The USS Nimitz arrived in the Caribbean the same day.
Washington has run this sequence before and recently. Fuel blockade. Economic collapse. CIA deadline. Criminal indictment of the head of state. Carrier group. Each step is individually explicable — the blockade targets Venezuelan oil, the indictment addresses a genuine 30-year-old crime, the carrier group is described as maritime exercises. Together they form a pre-conflict playbook that CNBC, not known for alarmism, described in those precise words on Friday. The Trump administration has been running it since January, when US forces captured Venezuelan President Nicolás Maduro — Cuba's primary economic lifeline — and the oil stopped flowing.
Washington has imposed over 240 sanctions measures on Cuba since January, including an effective oil embargo that has slashed Cuban fuel imports by 80 to 90 per cent. Seven oil tankers heading to the island have been intercepted. Cuba says it is out of oil and diesel. The dollar has hit a record on the informal black market. Blackouts are nationwide and ongoing. CIA Director John Ratcliffe flew to Havana in person and told Cuban officials the window for talks would not stay open indefinitely. Trump said on camera: 'It looks like I'll be the one that does it.' Rubio said force remained an option. The acting Attorney General held a press conference in Miami. The Nimitz is in the Caribbean.

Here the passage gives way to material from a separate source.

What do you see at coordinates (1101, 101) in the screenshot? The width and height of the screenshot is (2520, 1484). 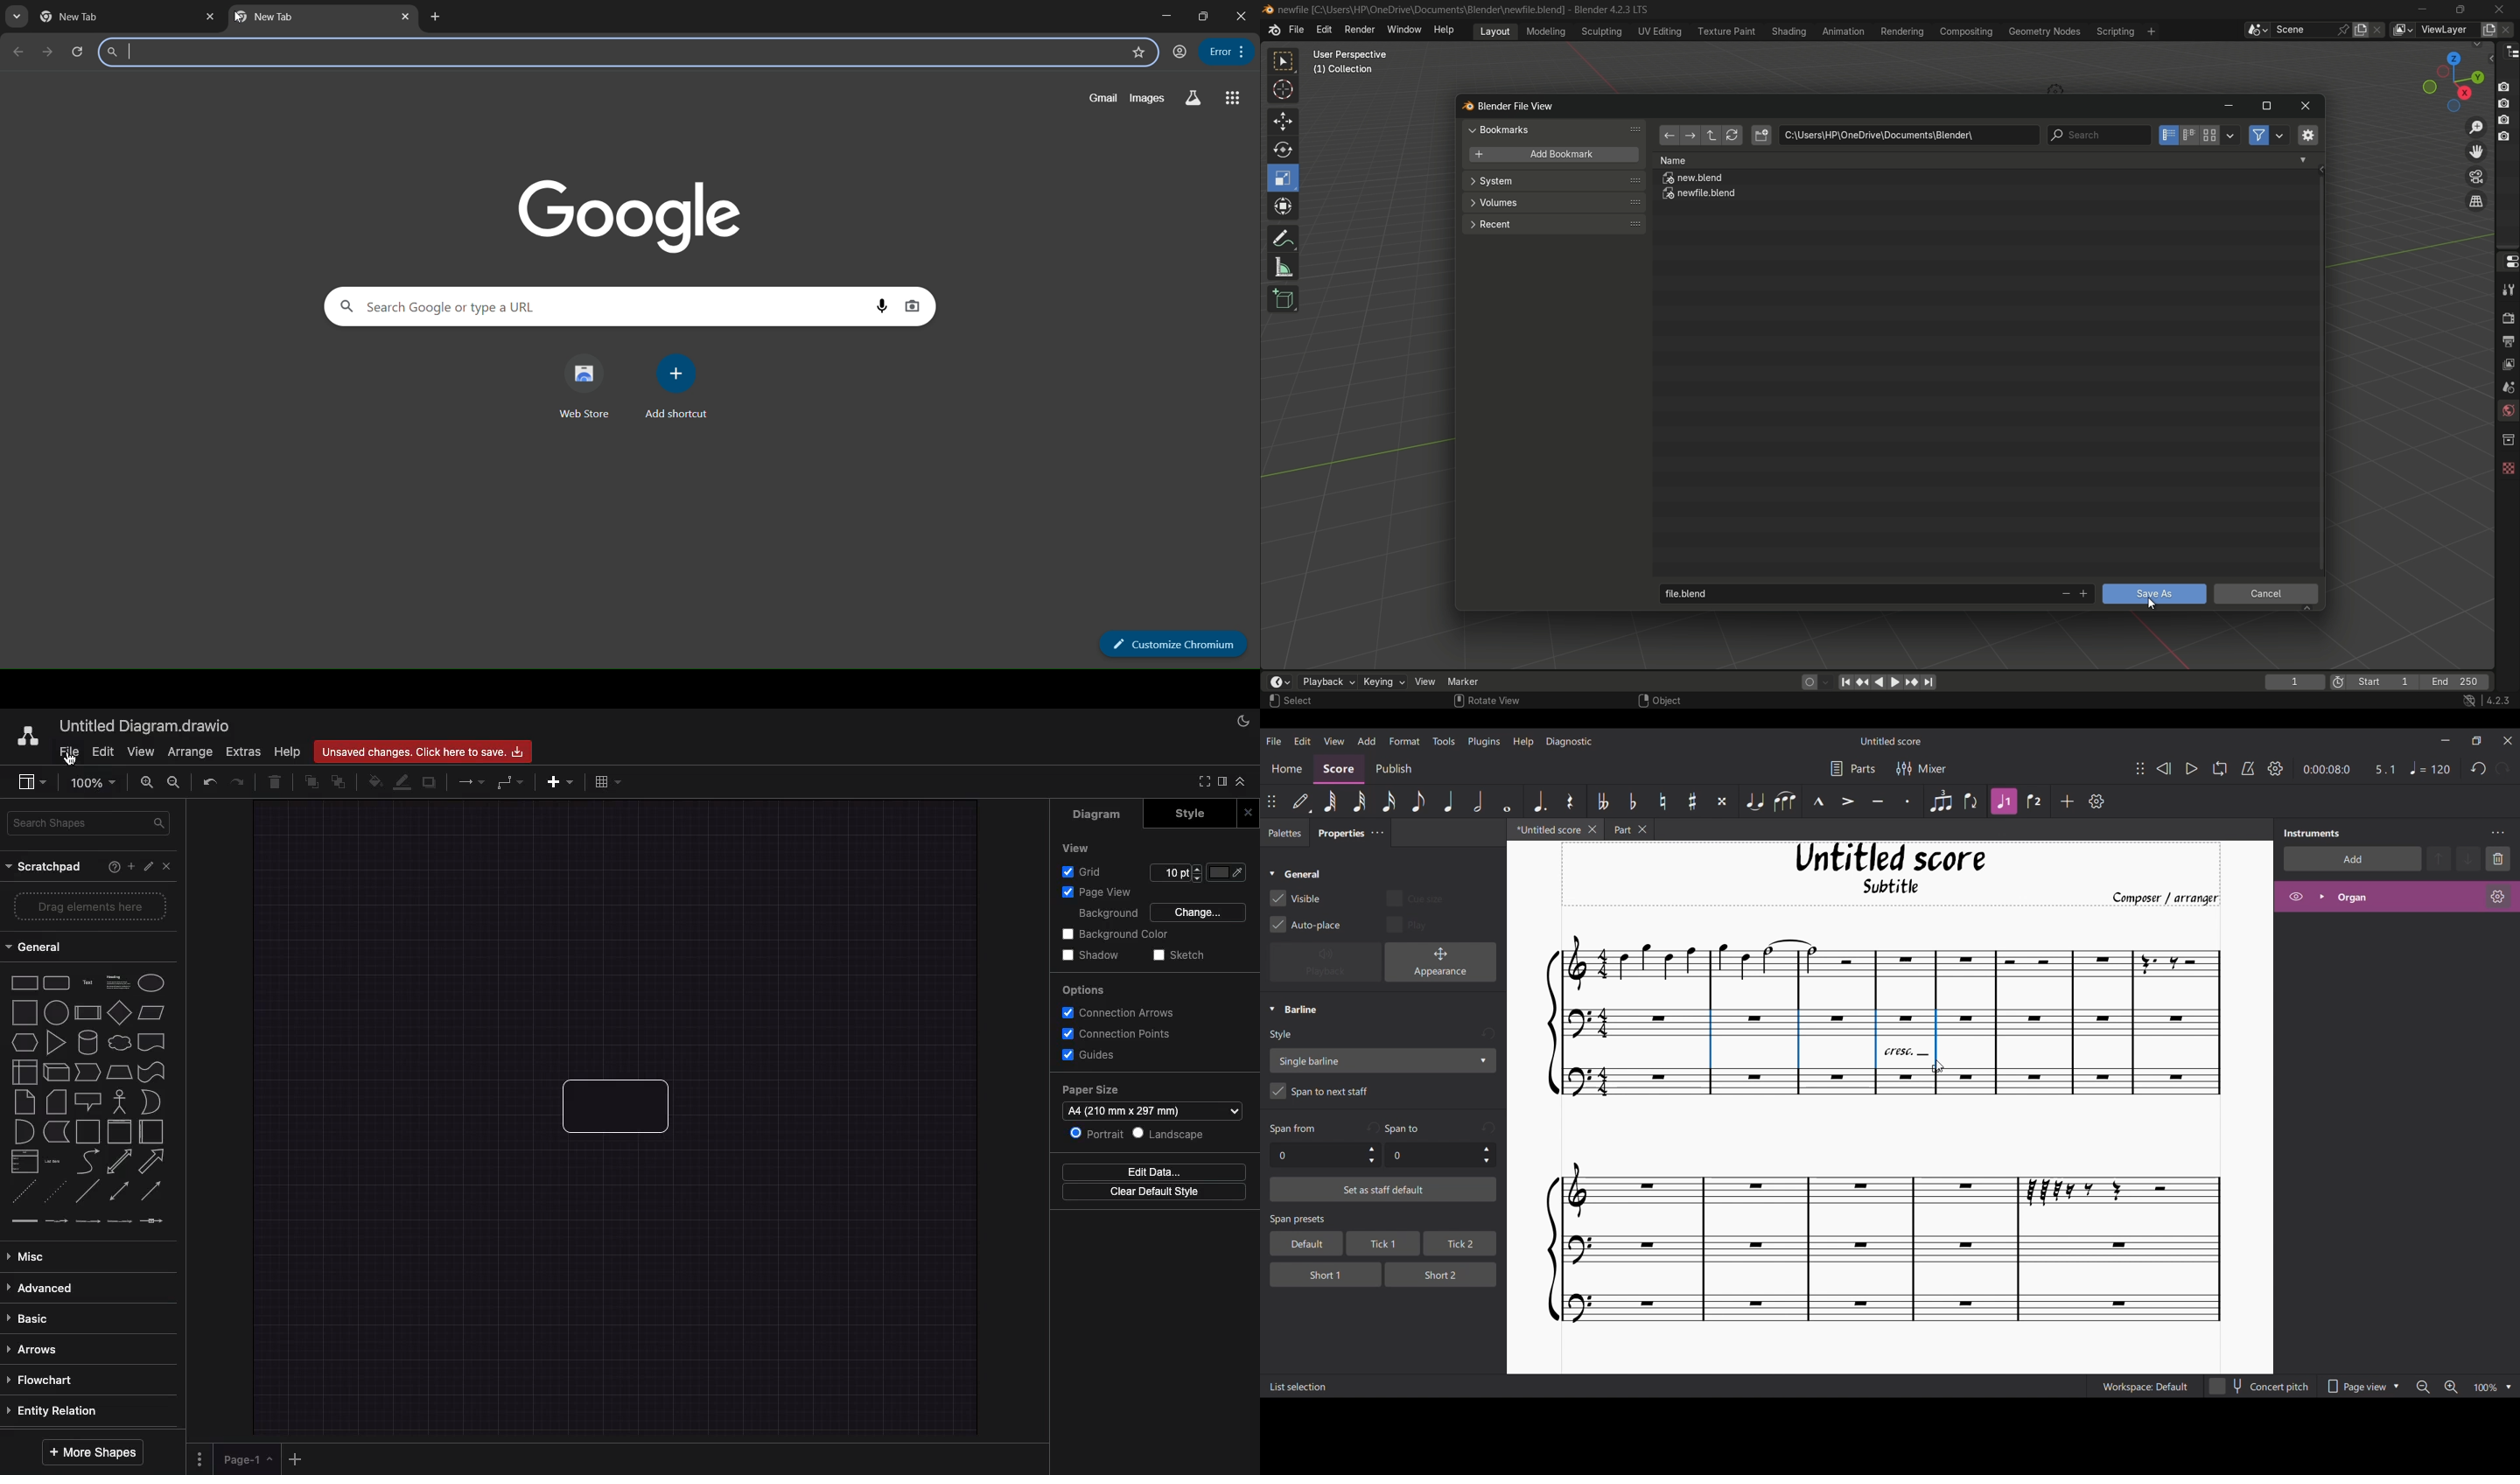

The indictment is 30 years late and will never be enforced. Its purpose is not legal. It is sequential. In the logic Washington is building, Cuba's government is not merely authoritarian — it is criminal, its former head of state a named murderer, its continued existence therefore not a political question but a law enforcement one. This is how interventions are prepared in the modern American playbook. Not with a declaration of war. With a criminal filing.
Cuba has promised fierce resistance. It has also pardoned 2,010 prisoners in the past week — the largest such release in years — a signal that Havana is calculating rather than simply defying. The Cuban government knows the difference between a bluff and a sequence. It is watching the sequence complete itself step by step and responding with the only leverage it has: the cost of occupation. Cuba is not Iran. It does not have a strait to toll or a nuclear programme to negotiate. It has 11 million people, a history of surviving American pressure and a government that has outlasted ten US presidents. The eleventh is threatening to be the one that finally acts.
He may be right. Or the sequence may stall, as it has stalled before. But the playbook is open. Every page is visible. And nobody who has watched Washington run it before should be surprised by what comes next.